First of all, which height can we rely on glideslope indication?
From what I know, we can trust and use glideslope to Decision Height, not even below Decision Height.
If we use glideslope even passing Decision height, Glideslope signal can become unreliable and it can impose some problem related to signal interference.
I can't find any reference on it. It's just my inference.
Second, PAPI is for a visual glide path. What I mean is, PAPI provides a descent angle when we see at our eye height at the cockpit.
However, Glideslope provides a descent angle that the airplane's glideslope antenna passes sited angle.
But, according to ICAO Annex 14 vol 1, aerodrome design, it says that PAPI collocated with ILS should be installed that it coincidences with the glideslope indication.
So, I think below decision altitude, relying on PAPI indication will make the airplane descent even as same as glideslope descent angle.
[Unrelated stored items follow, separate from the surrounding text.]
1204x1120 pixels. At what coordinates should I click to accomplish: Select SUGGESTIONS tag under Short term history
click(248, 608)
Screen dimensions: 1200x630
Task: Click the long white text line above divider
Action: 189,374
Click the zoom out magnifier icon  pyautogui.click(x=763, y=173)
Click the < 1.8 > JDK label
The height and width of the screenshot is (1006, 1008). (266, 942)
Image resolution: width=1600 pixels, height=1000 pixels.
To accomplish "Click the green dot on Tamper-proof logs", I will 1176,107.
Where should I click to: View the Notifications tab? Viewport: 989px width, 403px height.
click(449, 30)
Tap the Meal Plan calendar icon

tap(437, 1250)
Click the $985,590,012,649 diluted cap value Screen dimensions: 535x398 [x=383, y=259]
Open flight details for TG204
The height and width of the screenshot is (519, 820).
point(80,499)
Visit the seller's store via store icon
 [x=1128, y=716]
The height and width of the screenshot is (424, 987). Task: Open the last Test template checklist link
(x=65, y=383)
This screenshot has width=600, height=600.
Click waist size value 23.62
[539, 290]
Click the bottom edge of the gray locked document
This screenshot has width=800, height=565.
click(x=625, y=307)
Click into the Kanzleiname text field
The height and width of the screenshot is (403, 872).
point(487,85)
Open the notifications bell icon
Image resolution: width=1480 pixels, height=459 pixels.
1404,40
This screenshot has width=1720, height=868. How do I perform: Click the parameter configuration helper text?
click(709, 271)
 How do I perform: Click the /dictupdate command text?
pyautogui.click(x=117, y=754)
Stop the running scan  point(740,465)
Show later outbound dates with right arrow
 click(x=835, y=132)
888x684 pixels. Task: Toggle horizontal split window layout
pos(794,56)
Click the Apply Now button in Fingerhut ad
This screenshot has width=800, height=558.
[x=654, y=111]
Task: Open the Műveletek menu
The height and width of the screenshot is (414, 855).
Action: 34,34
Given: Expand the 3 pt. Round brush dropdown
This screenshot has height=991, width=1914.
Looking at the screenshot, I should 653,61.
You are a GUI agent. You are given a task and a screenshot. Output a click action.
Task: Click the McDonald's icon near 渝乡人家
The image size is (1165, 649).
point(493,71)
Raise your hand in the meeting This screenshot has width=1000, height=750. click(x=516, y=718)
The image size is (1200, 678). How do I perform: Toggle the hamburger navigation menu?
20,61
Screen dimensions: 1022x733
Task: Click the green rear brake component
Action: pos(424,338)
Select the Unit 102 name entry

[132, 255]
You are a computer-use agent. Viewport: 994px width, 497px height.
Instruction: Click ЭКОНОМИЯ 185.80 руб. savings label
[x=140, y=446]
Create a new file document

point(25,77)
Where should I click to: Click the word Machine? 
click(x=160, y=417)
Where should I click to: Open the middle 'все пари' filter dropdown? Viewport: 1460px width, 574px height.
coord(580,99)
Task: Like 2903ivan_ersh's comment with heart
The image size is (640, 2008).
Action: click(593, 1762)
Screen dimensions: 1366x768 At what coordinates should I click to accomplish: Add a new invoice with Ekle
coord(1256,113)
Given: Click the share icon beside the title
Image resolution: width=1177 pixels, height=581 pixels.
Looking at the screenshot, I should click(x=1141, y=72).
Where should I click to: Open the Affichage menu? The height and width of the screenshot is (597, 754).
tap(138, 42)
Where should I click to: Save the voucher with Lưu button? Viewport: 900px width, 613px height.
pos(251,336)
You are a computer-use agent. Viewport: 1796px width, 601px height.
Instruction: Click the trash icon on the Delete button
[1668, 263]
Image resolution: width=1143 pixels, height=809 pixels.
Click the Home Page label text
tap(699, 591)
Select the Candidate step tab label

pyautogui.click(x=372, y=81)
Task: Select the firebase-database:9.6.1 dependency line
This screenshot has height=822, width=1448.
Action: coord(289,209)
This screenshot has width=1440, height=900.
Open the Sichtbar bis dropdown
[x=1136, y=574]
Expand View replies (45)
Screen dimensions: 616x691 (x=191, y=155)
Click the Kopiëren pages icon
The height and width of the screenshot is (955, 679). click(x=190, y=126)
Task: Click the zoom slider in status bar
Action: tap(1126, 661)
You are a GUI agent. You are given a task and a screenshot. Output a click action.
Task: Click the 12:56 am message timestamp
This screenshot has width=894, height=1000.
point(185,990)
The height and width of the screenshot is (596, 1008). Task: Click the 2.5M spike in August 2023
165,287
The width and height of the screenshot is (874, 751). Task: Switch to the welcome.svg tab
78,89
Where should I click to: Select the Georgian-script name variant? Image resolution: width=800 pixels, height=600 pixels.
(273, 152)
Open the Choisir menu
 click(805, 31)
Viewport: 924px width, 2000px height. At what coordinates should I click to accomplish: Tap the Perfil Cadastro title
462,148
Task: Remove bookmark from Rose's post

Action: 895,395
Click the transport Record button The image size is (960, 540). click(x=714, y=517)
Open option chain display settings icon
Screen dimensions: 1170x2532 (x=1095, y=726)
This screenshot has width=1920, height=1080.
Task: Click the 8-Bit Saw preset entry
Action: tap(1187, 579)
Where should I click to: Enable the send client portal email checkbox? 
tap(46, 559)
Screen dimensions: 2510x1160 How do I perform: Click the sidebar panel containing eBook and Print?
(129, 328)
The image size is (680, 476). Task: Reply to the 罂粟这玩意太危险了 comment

I know that every airplane's eye height is different. And, in some airplane that has a lower cockpit than the standard operating airplane at the airport, if the pilot uses papi after descent altitude, the airplane will need to climb for papi glidepath which should be higher than glideslope.
However, is using papi after decision altitude not okay even for standard operating airplanes?
What I want to say, in every case, only following glideslope's descent angle even after the pilot can see PAPI is allowed or not.